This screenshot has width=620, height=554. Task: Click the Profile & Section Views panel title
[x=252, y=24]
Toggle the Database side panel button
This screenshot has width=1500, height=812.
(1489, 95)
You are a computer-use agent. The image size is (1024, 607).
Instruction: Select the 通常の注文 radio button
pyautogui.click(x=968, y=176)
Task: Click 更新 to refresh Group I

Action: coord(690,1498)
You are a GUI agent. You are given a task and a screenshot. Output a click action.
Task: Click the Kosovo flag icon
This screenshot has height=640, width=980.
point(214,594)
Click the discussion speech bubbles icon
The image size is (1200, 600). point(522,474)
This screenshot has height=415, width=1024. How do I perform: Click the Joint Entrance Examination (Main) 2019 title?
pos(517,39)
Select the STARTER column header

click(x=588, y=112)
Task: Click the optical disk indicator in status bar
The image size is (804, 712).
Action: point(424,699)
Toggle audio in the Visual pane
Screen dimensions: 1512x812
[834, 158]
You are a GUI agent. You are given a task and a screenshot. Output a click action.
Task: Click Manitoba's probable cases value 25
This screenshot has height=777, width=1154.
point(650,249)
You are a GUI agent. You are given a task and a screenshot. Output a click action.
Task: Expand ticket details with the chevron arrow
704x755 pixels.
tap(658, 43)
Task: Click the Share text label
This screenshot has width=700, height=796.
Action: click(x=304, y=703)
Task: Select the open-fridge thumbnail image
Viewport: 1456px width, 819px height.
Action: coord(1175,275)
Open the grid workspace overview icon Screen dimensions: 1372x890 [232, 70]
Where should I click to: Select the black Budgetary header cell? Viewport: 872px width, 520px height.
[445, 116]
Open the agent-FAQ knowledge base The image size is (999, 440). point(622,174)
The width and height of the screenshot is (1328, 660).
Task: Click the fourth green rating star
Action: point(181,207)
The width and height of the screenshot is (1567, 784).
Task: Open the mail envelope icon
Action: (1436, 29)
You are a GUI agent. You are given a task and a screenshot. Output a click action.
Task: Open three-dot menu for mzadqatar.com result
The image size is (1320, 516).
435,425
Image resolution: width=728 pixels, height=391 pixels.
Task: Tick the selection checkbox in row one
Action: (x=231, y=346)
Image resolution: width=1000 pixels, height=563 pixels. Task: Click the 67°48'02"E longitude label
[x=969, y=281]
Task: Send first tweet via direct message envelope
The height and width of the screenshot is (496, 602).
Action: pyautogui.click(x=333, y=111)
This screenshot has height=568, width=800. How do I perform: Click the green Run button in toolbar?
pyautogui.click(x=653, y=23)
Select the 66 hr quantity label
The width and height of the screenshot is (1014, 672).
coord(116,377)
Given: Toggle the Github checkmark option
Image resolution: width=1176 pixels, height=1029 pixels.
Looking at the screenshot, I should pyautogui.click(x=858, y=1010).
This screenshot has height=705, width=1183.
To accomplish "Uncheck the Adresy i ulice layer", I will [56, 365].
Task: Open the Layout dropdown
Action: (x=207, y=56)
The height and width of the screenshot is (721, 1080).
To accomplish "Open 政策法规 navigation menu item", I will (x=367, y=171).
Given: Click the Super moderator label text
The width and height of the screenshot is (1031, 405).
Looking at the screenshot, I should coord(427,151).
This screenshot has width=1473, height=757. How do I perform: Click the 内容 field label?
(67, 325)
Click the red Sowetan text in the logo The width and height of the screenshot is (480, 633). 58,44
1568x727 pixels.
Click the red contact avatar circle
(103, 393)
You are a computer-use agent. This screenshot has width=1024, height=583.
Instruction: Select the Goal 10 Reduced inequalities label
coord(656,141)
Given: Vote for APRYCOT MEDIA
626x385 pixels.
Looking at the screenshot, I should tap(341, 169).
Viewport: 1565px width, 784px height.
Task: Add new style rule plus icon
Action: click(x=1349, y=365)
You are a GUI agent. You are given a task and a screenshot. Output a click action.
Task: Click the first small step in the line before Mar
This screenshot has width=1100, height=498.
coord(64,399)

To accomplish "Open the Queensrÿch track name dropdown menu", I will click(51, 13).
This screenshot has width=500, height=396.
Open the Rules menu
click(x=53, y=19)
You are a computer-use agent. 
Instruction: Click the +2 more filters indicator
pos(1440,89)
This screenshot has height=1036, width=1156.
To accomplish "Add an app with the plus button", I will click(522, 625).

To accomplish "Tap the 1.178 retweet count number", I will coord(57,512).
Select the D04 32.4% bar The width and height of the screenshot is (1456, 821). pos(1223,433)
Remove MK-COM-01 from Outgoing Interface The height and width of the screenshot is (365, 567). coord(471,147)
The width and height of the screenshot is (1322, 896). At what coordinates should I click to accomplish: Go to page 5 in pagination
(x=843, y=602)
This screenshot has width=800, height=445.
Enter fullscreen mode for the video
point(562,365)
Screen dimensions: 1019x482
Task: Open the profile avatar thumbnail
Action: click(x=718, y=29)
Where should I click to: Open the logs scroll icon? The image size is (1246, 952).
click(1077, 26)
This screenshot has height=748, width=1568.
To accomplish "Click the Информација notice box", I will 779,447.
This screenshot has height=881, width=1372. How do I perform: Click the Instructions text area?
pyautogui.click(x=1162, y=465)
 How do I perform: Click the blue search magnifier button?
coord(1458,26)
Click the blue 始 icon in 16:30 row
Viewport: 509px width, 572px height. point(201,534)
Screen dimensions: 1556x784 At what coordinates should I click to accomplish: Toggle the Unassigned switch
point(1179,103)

* **EXERCISE REQUIREMENTS**
Return, from the data above, each line in which the string "with" appears.

* **FINISHED EXERCISE**
Task: Expand ticket details with the chevron arrow
To accomplish "Add an app with the plus button", I will click(522, 625).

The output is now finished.